It can be upsetting to have a carefully nurtured educational program transferred from a school building in one neighborhood to another school in a different neighborhood.
Much can go wrong during a move. The little things that make a classroom buzz with the excitement of learning can figuratively fall off the truck when trying to transplant them. Educational success can be lost among the changes that accompany a move to new facilities.
But what choice is there?
Seattle cannot continue to operate enough schools to educate 100,000 students when there are only about 46,000 students today. How can we demand efficiency and academic accomplishment of the public schools if parents are not willing to merge some schools and close others?

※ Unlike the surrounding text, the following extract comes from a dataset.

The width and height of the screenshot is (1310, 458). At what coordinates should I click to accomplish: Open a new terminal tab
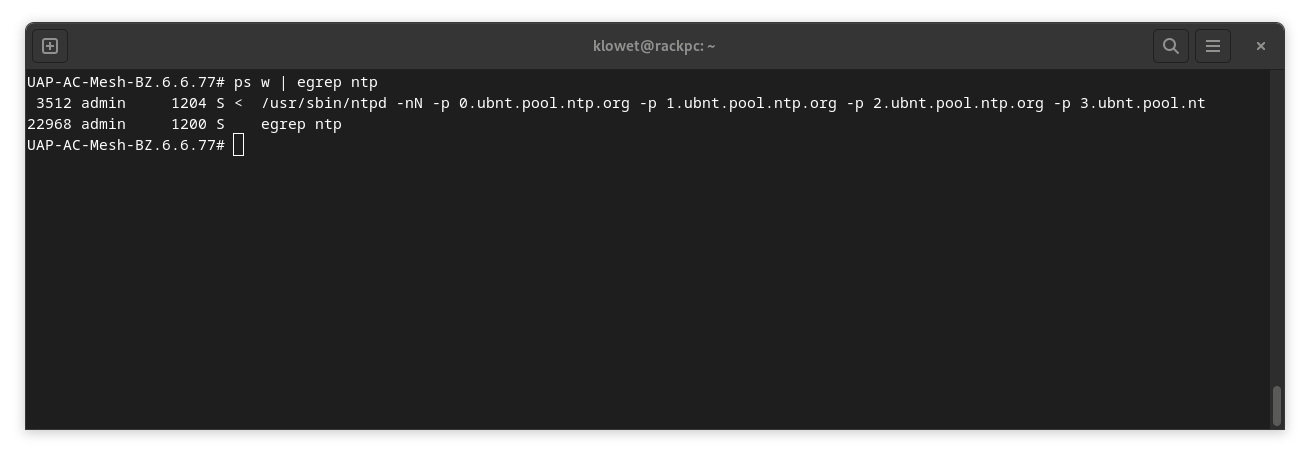coord(50,46)
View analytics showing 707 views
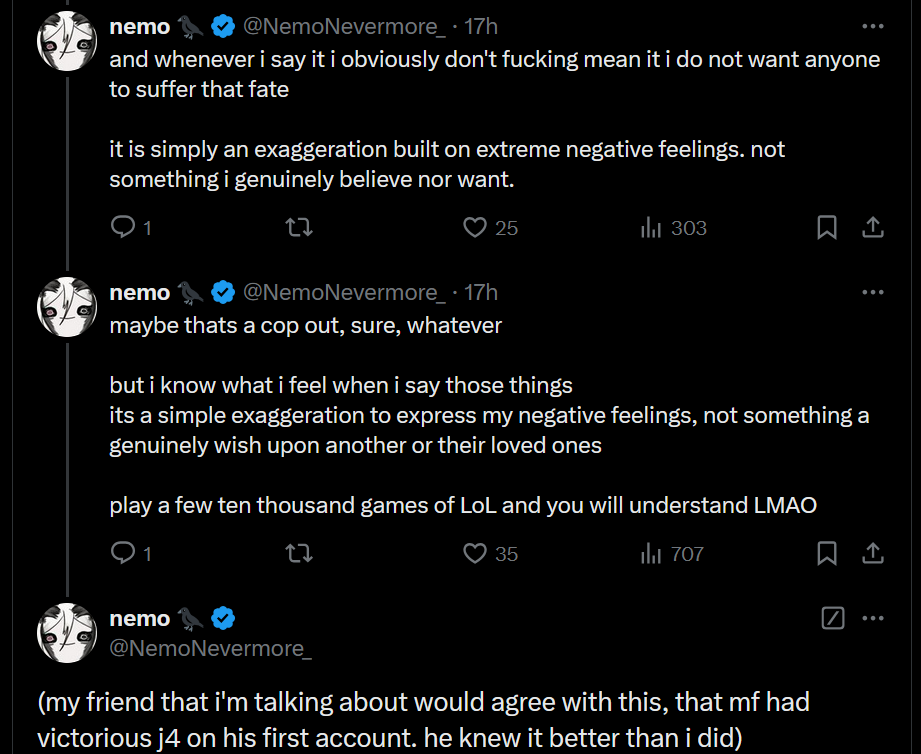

A frequent refrain is that we'd all be better off if the government were run more like business. What if the popularity of espresso dimmed and Starbucks had less than half as many customers as now? How patiently would Starbucks' stockholders wait for the company to close some of its stores before they would begin dumping their stock?
The popular educational program at Pathfinder K-8 School should keep up its good works. Perhaps moving it to the Boren School is not the best option.
Despite the potential for difficulties, past is prologue. After all, it was the ingenuity, flexibility and can-do attitude of teachers, administrators, parents, volunteers and students that created the programs everyone is afraid of losing now.
West Seattle's public schools community possesses those same powers today. Let's fire them up to meet this challenge.